The Green Left party in the Netherlands calls for an expansionary Euro-area strategy, although it has supported the new budget.

Any government, including a workers’ government that took over and was operating in the global system and not attempting a North Korean party, would have to look at its budget deficit position.

In Greece the left position should have been to focus on issues like the arms deal with Germany [under which Germany insisted that Greece go through a contract to buy submarines from Germany] and the refusal to collect taxes from the rich.

There is a caricature Keynesian position that says that there are no problems with deficits. There are problems with the deficit. The class differences relate both to the scale and the speed of the adjustments, but also the nature of the adjustments — whether they focus on armaments, wealth taxes, bank reserves, profits, and so on.

An issue which has been under-debated on the left in Britain, in my opinion, is the enormous cash reserves which non-financial companies have accumulated, and they don’t know where to put them. The left should have a position on that issue.

I don’t say that it is reactionary or unprincipled for a left party to have measures to reduce the deficit. If borrowing will be necessary to fund essential services, how do you prevent the cost of that spiralling out of control unless the overall deficit is dealt with in some way?

But the whole issue of deficits should be conducted on a European-calculated basis. Any budget policy which is calculated on a purely national basis, from the left or anywhere else, will inevitably end up in a reactionary position because of the inherent contradictions.

Social democracy and other progressive forces are running behind the shift that is taking place among sectors of capital: I think that’s true.

I don’t accept either the position that the current EU policies are shaped by a German drive for domination, or the one that they are shaped by German ruling-class stupidity.

Certainly there is a bias in all bourgeois state policies to seek state advantage and to seek the extension of national power and influence. That is not unique to Germany. In fact since World War Two it may have been less true of Germany than of other EU member states, for obvious historical reasons.

I think the conspiracy theory, that current EU policies are shaped by German ambition for a Fourth Reich, is entirely mistaken. And I do not think the position can be entirely put down to intellectual stupidity in the ruling classes.

It is down to the incompatibility of the traditional framework of national-state politics and the necessity for a broader politics. It is analogous to the contradiction which the German statelets were experiencing in the run-up to and immediately after Prussian-led German unification.

The German national market was a reality which their politics could not encompass. The same sort of thing is true of globalisation and in particular of Europeanisation today.

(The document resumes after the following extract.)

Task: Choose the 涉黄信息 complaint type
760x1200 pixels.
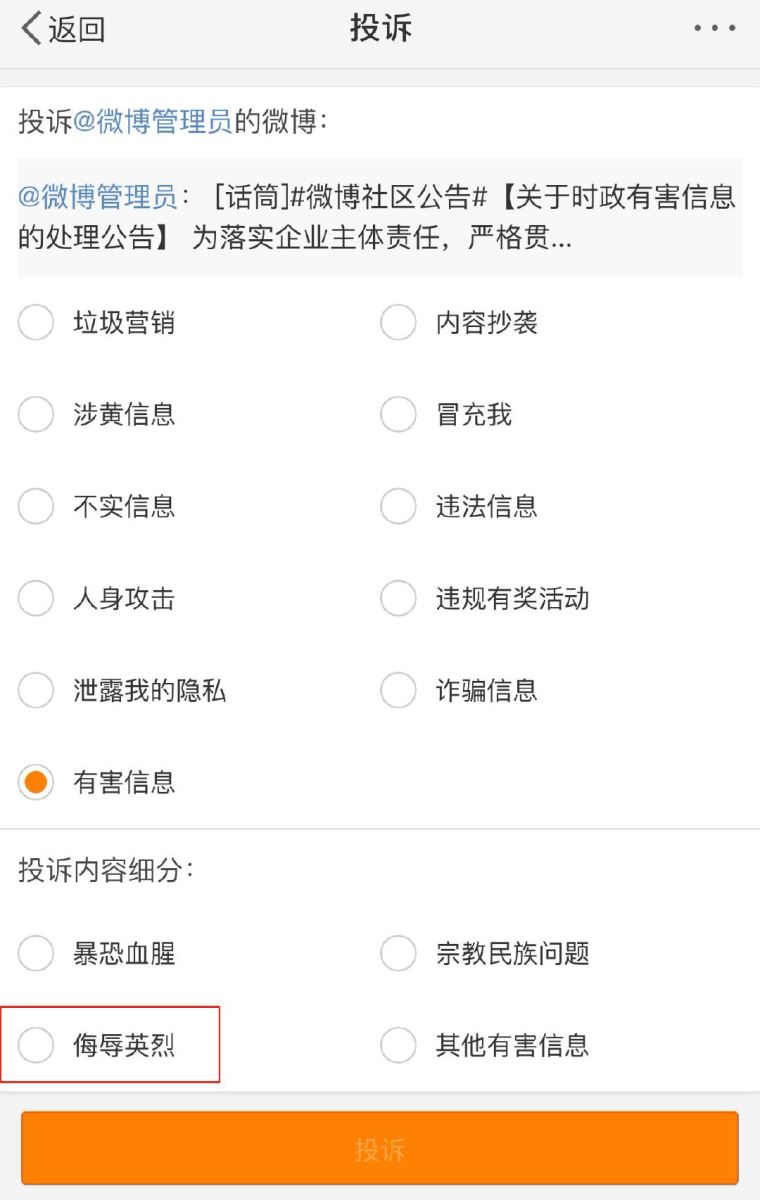Action: click(x=36, y=414)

The whole construct of the national debate, set by bourgeois forces including social democracy, is incapable of understanding that the contradictions of the system have moved beyond national borders and require solutions which transcend national borders.

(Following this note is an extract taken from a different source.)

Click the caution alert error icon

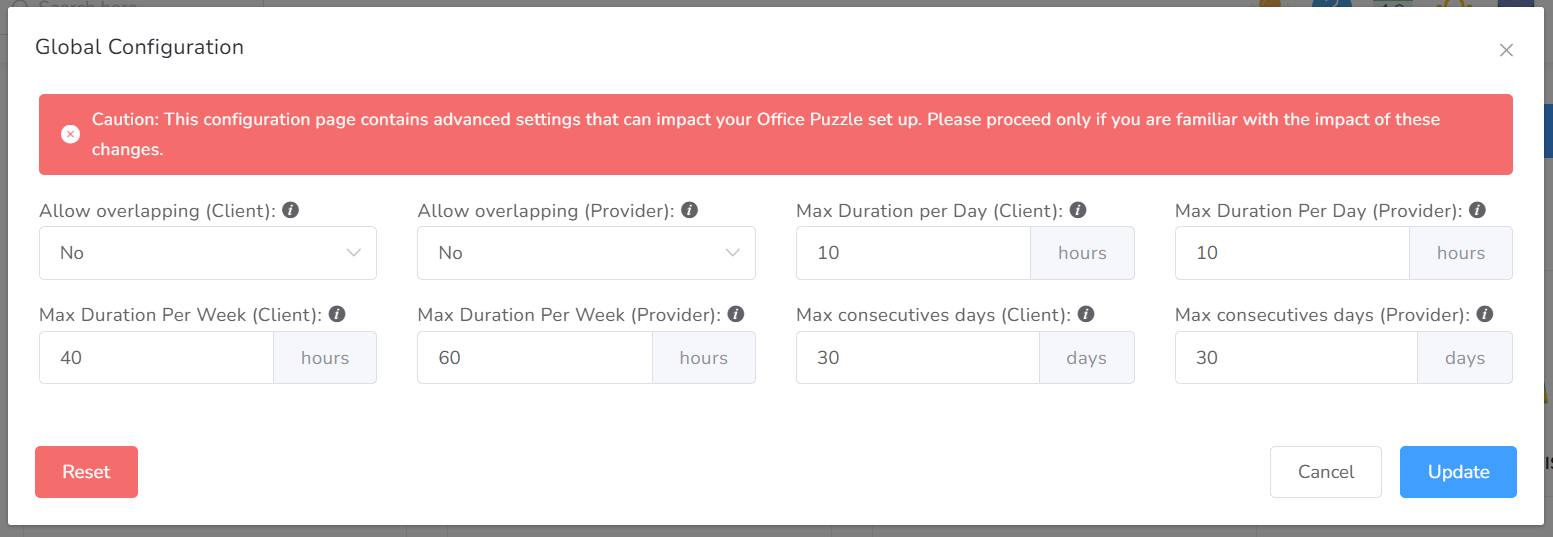coord(70,134)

That is the genesis of the fact that everywhere states have been making calculations which, when aggregated, cannot produce a solution to the crisis they face.

Added to that is an ideological factor. The media moves politicians. In Germany Bild-Zeitung came out with the famous headline, “Alle wollen unser Geld!” — everyone wants our money! That was a very powerful Sun-type articulation of a politics that was shamelessly nationalist (not so much imperialist, but rather nationalist).

Just as the politics of the Murdoch empire captivated Conservative and Labourite politicians here, so the chaotic nature of the system means that a factor like the media can exploit the vacuum and articulate a populism which is a very powerful driver of irrational policies.

Look at Cameron. What drives his stance of vetoing the fiscal treaty and then urging the other EU countries to integrate as fast as possible? He is driven not by British capital saying that is the optimal policy, but by fear of the media.